Contrat d'apprentissage : la Cour de cassation admet la rupture immédiate en cas de manquements graves de l'employeur
Cass. soc., 15 avril 2026, n° 26-70.002, publiée au Bulletin
Saisie pour avis, la Cour de cassation a dû se prononcer sur la validité de la rupture unilatérale du contrat d’apprentissage par l’alternant en réaction à des fautes de son employeur.
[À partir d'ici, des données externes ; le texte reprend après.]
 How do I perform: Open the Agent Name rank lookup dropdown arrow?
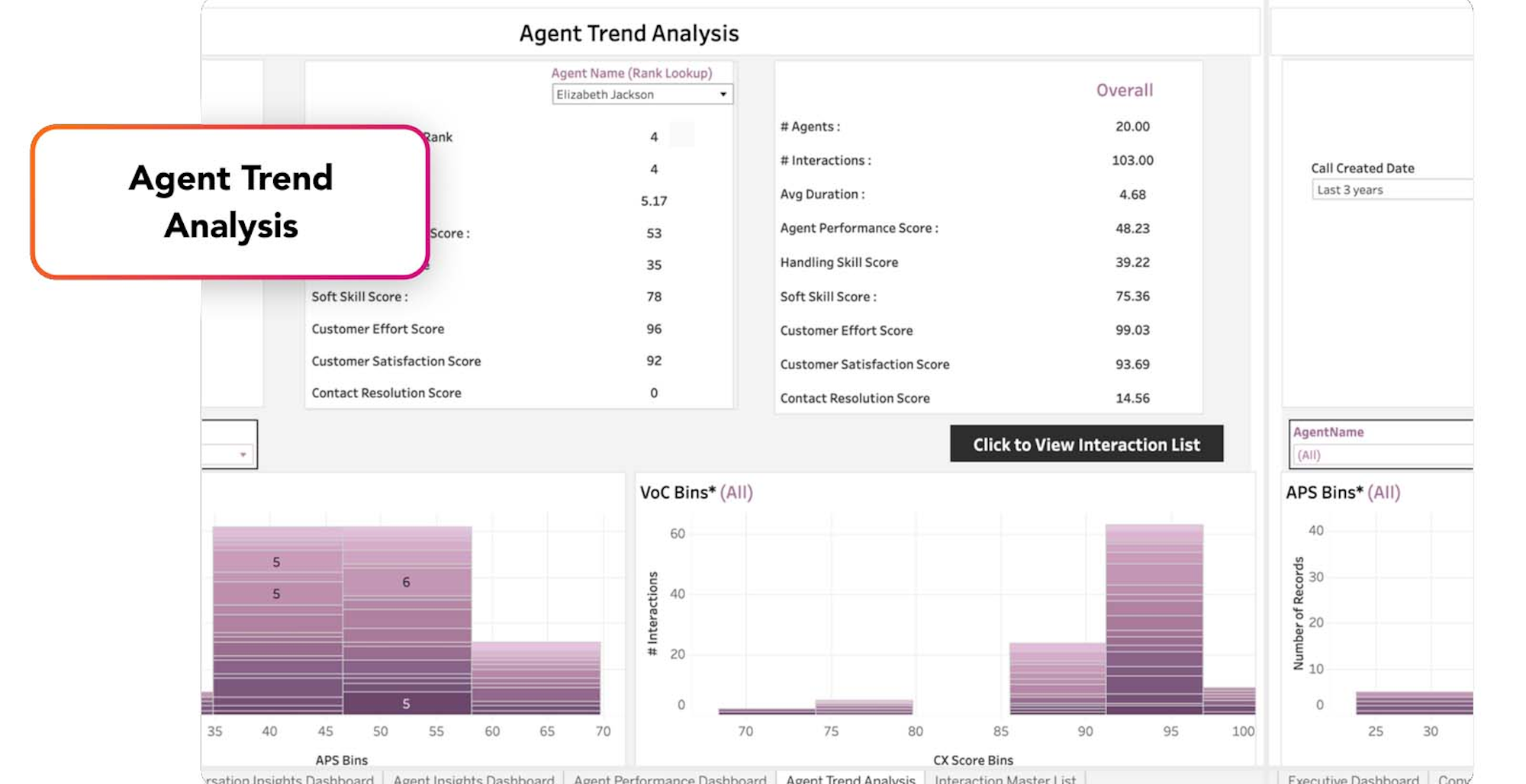723,95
Cette saisine l'a conduite à clarifier la question suivante : la prise d'acte par l'apprenti peut-elle constituer un mode de rupture recevable en cas de manquements graves de l'employeur rendant impossible le maintien du contrat ?
La Haute juridiction a admis que de tels manquements peuvaient justifier une rupture immédiate du contrat d’apprentissage, sans préavis ni saisine préalable du médiateur, et sans que cette rupture soit qualifiée de prise d’acte.
Elle a précisé que le juge devra apprécier, a posteriori, la gravité des manquements invoqués, leur imputabilité à l’employeur ainsi que les conséquences indemnitaires de la rupture.
Cette solution consacre un régime spécifique et assoupli de rupture du contrat d’apprentissage, distinct de la prise d’acte, offrant à l’apprenti une faculté de rupture immédiate en cas de manquements suffisamment graves de l’employeur.